The European Union agreed to end arms embargo against the foreign-backed opposition in Syria. However, no member state announced it had intention to send any arms in the coming months, in wait for a US-Russia peace initiative.
The European Union agreed to end arms embargo against the foreign-backed opposition in Syria. However, no member state announced it had intention to send any arms in the coming months, in wait for a US-Russia peace initiative.
After 12 hours of talks in Brussels, British Foreign Secretary William Hague announced the deal, while maintaining the remainder of a far-reaching two-year package of sanctions against the Syrian government.

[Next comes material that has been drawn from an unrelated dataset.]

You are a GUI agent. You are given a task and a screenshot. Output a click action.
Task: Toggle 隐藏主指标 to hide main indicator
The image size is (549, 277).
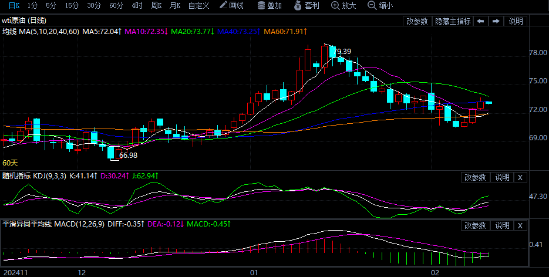pyautogui.click(x=452, y=21)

Without such a deal, the entire set of sanctions, including an assets freeze on Damascus and restrictions on trade in oil and financial transactions, would have lapsed at midnight on Friday.
However splits within the EU were exposed.
Britain and France championed the lifting of the arms embargo while Austria, Sweden, Finland and the Czech Republic were reticent about pouring more arms into a conflict that has already cost some 94,000 lives.
To send arms is "against the principles" of Europe which is a "community of peace", said Austrian Foreign Minister Michael Spindelegger, a longtime outspoken opponent of the move.
A French official in Paris stressed that "this is a theoretical lifting of the embargo. In concrete terms, there will be no decision on any deliveries before August 1".
Such a delay will allow for the planned US-Russia sponsored international peace conference on Syria, which it is hoped both the Syrian government and opposition figures will attend next month.
"None of the member states have the intention of actually providing arms at this stage," added Frans Timmermans, the Dutch minister who tried to steer a compromise.
"Quite a lot of arms are already going to the wrong hands," he added. "The parties to the conflict don't have a shortage of arms, frankly."
Hague stressed that Britain, while championing the move, also had "no immediate" plans to supply weapons to the armed groups fighting Damascus.
He said Britain saw only a political solution and a diplomatically supported solution for Syria but that Monday's ground-breaking decision "sends a very strong message from Europe to the (President Bashar) Assad regime of what we think of the continued brutality and murder and criminality of this regime".